Catching up with the Red Sox – Over The Monster

overthemonsterTo get Washington fans ready for the coming baseball season, all spring (err…and Winter) I will be interviewing a blogger from each team in the league. To continue our journey I talked with Randy from Over The Monster, one of the top Red Sox on the net. The Red Sox are always re-arming for next season, and are perpetually one of the most interesting teams in the league. Let’s see what Randy had to say.

The Nats Blog: Clay Bucholz has been considered the arm of the future for the past several years now, will this be the season he finally puts it together?

Over The Monster: I think we saw Buchholz put it together at the end of last year. He seemed to finally become the pitcher the Red Sox have been waiting for in the last stretch of the season. Obviously he’s going to improve with time, but it seems to me he made that “Jon Lester turn.” I don’t think we need to worry about if he’s got the makeup or the stuff or anything like that — now it’s just a matter of how good he’ll actually be.

TNB: With the slow decline of David Ortiz, and the loss of Jason Bay, will the Red Sox have enough offense to top the Rays and Yankees in 2010?

OTM: The Red Sox’s offense won’t be as good as it has been the last few years, but the good thing is that they don’t need it to be. With the improved defense and starting pitching, the Red Sox offense will need to do less work to gut out victories. There shouldn’t be too many 11-10 games in Boston this year. They should be more like 2-1, 3-2. With the defense improving so greatly and the rotation adding an ace in John Lackey, the offense doesn’t need to be as strong as in the past few years. With that said, General Manager Theo Epstein has said if the team needed a bat at the deadline, he’d go out and grab it.

TNB: What will the Red Sox do with Mike Lowell after a voided trade and a thumb injury? Where will he fit in? If at all.

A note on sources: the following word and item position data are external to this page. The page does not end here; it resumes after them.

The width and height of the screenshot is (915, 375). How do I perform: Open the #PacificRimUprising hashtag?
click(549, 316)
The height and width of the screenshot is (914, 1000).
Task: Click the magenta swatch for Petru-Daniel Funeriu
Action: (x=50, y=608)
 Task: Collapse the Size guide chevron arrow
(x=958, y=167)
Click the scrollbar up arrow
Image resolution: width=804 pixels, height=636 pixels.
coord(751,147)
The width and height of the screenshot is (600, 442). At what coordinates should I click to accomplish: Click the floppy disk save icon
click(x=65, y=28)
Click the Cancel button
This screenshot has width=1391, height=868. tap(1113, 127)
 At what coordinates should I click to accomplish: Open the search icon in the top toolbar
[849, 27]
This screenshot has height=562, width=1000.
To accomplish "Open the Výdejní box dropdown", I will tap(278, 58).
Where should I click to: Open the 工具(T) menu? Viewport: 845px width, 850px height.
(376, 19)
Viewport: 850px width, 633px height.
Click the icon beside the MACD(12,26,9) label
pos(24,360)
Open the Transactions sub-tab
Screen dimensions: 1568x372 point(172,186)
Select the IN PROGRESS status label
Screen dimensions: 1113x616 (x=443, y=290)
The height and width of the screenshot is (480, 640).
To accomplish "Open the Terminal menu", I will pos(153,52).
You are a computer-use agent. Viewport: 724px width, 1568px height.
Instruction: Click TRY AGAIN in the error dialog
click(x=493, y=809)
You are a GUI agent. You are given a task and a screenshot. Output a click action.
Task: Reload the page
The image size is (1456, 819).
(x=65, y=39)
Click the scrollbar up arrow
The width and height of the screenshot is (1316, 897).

OTM: The man to watch come Spring Training is Mike Lowell. If he comes out healthy, swings the bat well and at least shows some mobility at first base or third base, Lowell could definitely be traded before the start of the season. I’d be surprised if Lowell is with the Red Sox on Opening Day; the bridge has been burned. If he is on the team, he’ll work as a backup at third base (rarely), see some time at first (rarely) and perhaps platoon with David Ortiz at designated hitter (the most likely scenario).

TNB: What additions do  you wish the Red Sox would have made this offseason?

OTM: I would have liked a bigger bullpen arm. The Red Sox lost Takashi Saito and Billy Wagner and really weren’t able to fill that void — at least from as far as we can tell. Wagner had a short time with the Sox, but was really good. Saito put together an impressive (and a tad deceiving) 2009, but now the Sox will have to turn elsewhere for their roles. The good thing is Daniel Bard will be a better bullpen pitcher this season, filling some of that void.

TNB: 2004 was a special time for my family, much of which is from Massachusetts. In your opinion, how has the culture of baseball in New England changed since the sox “broke the curse?”

OTM: The culture has changed because the Red Sox are no longer the “underdogs” in the eyes of the world. They are no longer the lovable losers. Not only are the winners, but they’re spending money, too — which doesn’t help their cause to be in the real Nation’s good graces because they are compared to the Yankees. Before 2004, the Red Sox were the “anti-Yankees.” Now they are “like the Yankees.”

TNB: What is your all time favorite Red Sox memory?

OTM: It’s cliche, but how can I not choose the Red Sox winning the Series in 2004? It was just an amazing moment as it all came together. Of course, the 2004 ALCS was a better series than the World Series, and perhaps the greatest sports series of all time, but I just lump them both together. As far as my favorite personal memory, I saw Pedro pitch on his birthday in 2000 against the White Sox. He struck out 15 in a complete game and the Red Sox won 1-0. It was one of the greatest pitchers of all-time pitching in one of the greatest seasons of all-time. I can’t wait to tell that story to my kids.